This Asian Beef Noodle Salad is packed with vibrant flavors and textures. It features tender marinated beef, fresh vegetables, and noodles tossed in a tangy and aromatic dressing. This recipe is perfect for a light and refreshing lunch or dinner. It's not only delicious but also incredibly nutritious, as it combines lean beef, colorful veggies, and whole-grain noodles. With just a few simple steps, you can enjoy the taste of Asia in the comfort of your own home.
Ingredients
- 1 pound flank steak
- 1/4 cup soy sauce
- 2 tablespoons sesame oil
- 2 tablespoons rice vinegar
- 2 tablespoons honey
- 2 cloves garlic, minced
- 1 tablespoon fresh ginger, grated
- 8 ounces rice noodles
- 1 cup shredded cabbage
- 1 cup shredded carrots
- 1/2 cup thinly sliced cucumber
- 1/2 cup chopped green onions
- 1/4 cup chopped fresh cilantro
- 1/4 cup chopped peanuts
- Lime wedges, for serving
Directions
- In a small bowl, whisk together soy sauce, sesame oil, rice vinegar, honey, minced garlic, and grated ginger to make the marinade.
- Place the flank steak in a dish and pour half of the marinade over it. Reserve the remaining marinade for dressing.
- Cover the steak and let it marinate in the refrigerator for at least 30 minutes or up to 4 hours.
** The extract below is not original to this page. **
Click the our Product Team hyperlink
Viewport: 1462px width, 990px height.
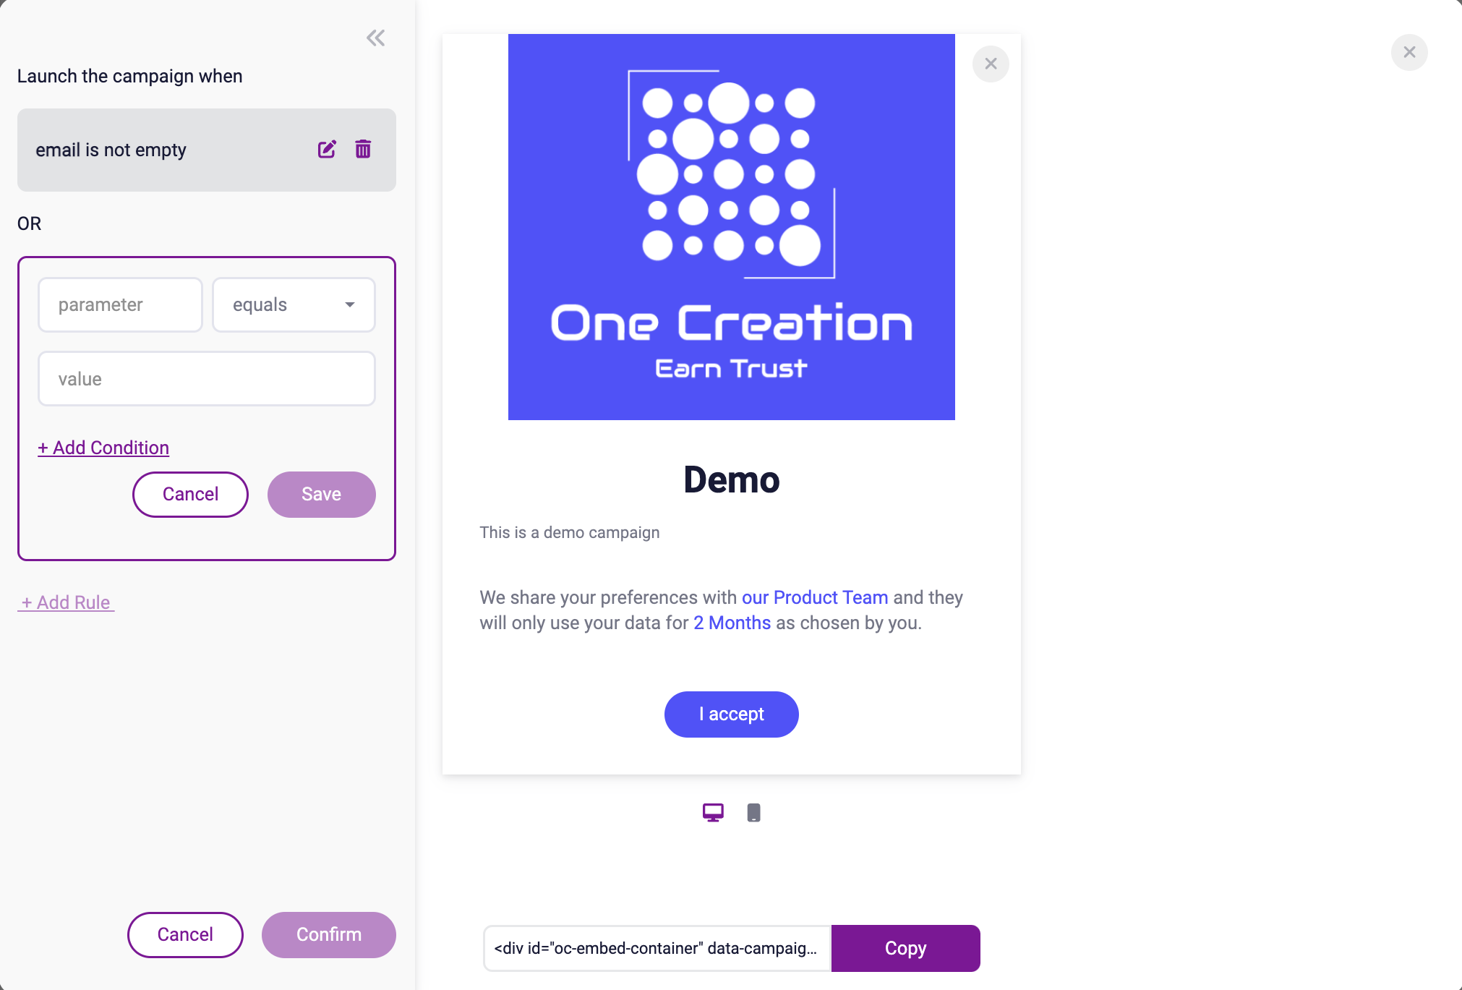[x=815, y=597]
- Preheat a grill or grill pan over medium-high heat. Remove the steak from the marinade and discard the marinade.
- Grill the steak for about 4-6 minutes per side, or until it reaches your desired level of doneness.
- Once cooked, transfer the steak to a cutting board and let it rest for 5 minutes. Then, slice it thinly against the grain.
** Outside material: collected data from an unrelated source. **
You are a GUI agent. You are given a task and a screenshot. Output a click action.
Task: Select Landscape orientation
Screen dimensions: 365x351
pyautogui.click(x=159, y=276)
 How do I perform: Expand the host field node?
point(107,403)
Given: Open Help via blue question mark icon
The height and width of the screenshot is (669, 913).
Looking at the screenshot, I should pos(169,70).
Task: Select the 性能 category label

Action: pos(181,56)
- Meanwhile, cook the rice noodles according to the package instructions. Drain and rinse them under cold water to stop the cooking process.
- In a large bowl, toss the cooked noodles with the shredded cabbage, shredded carrots, cucumber slices, chopped green onions, and fresh cilantro.
- Drizzle the reserved dressing over the noodle mixture and toss to coat evenly.
- To serve, divide the noodle mixture onto plates and top with the sliced steak.
- Garnish with chopped peanuts and serve with lime wedges on the side.